The statements in those letters, which are italicized above, constitute admissions on the part of plaintiff’s bookkeeper, and corroboration thereof by Lathrop, which unequivocally and convincingly establish that no notice was given by plaintiff that it had acquired the Chevrolet truck until at least nine days after the truck was damaged on June 2, 1930. In view of that proof, and other corroborating facts and circumstances, the trial court’s finding that plaintiff had given such notice before the loss had occurred is so contrary to the clear preponderance of the evidence that it cannot stand. As plaintiff’s bookkeeper frankly stated in his letter of June 11, 1930, he failed-until on that date to report that exchange of trucks to Lathrop and the defendant, and he was at fault in not reporting that change before then. Likewise, as Lathrop stated in his letter, it was not until after plaintiff had reported the claim to him that he discovered that there was no coverage on the Chevrolet truck, which had been damaged.

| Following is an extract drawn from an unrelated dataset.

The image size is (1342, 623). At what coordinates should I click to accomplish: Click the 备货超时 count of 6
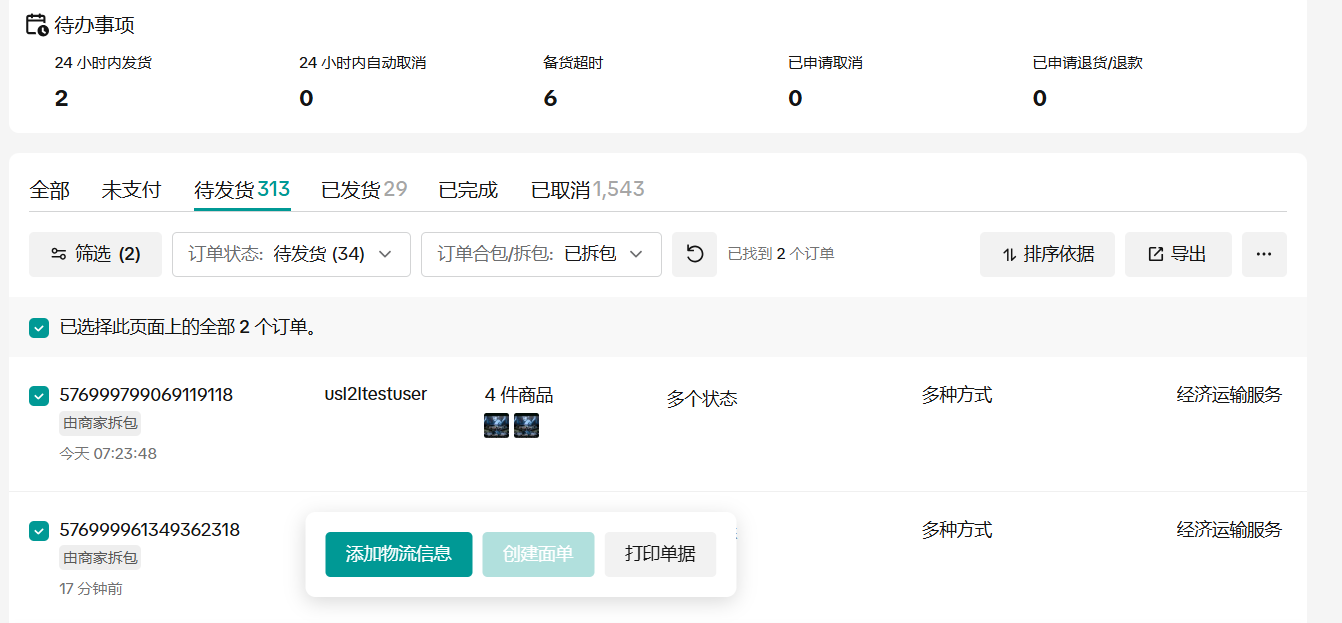(x=550, y=98)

Is the defendant estopped by reason of oral representations and promises, alleged to have been made by Lathrop, to deny that the policy in suit was a fleet policy, and that the *479coverage thereunder automatically extended, immediately, upon the exchange of trucks, to the Chevrolet truck, although it was not within the expressed terms of the policy and schedule? There is proof that defendant also issued in its business another form of a policy which had certain indorsements that did automatically extend the coverage afforded thereby to all cars acquired by an insured during the term of the policy; that Lathrop had been informed by defendant that it wrote that type of policy; and that it would have been within his authority to issue that type of policy with an indorsement to that effect. However, it does not appear that Lathrop knew that there had to be such an in-dorsement on such a policy, in order to have it have that effect, and it is manifest that he neither intended to issue a policy with such an indorsement to plaintiff, nor to charge plaintiff the premium prescribed for that type of policy and coverage. It was not his intention to issue a policy to plaintiff otherwise than in the form which he in fact used, and he knew that, in order to extend the coverage thereunder to an automobile subsequently acquired, there had to be issued a rider to the existing policy, upon his being notified by the plaintiff of an exchange.

As the policy, including the schedule therein, issued by Lathrop, is not ambiguous, its legal meaning and effect, as written, must control and cannot be altered by reason of any oral, but erroneous, representation or agreement made by Lathrop as to the scope of the coverage afforded by the policy. To hold that the defendant has become estopped, by reason of Lathrop’s oral representations or agreement, to assert the true meaning thereof would allow Lathrop to modify by mere oral statements, material and important terms of defendant’s contracts of insurance. As he had nothing to do with prescribing the provisions of those contracts, the power to thus modify the terms thereof was *480foreign to all intents and purposes of his agency. In this case as in Cullen v. Travelers Ins. Co. 214 Wis. 467, 253 N. W. 382, 384,—

“in the absence of such power on his part, no modification of that contract, under the theory of estoppel or otherwise, can be predicated upon Lathrop’s mere oral statements that the meaning of the contract is otherwise than the plain, legal meaning of its unambiguous provisions.”

As the coverage had never been effectively extended to the automobile in question, before it became damaged, plaintiff is not entitled to recover in this action.

By the Court. — Judgment reversed, and cause remanded with directions to enter judgment dismissing the complaint.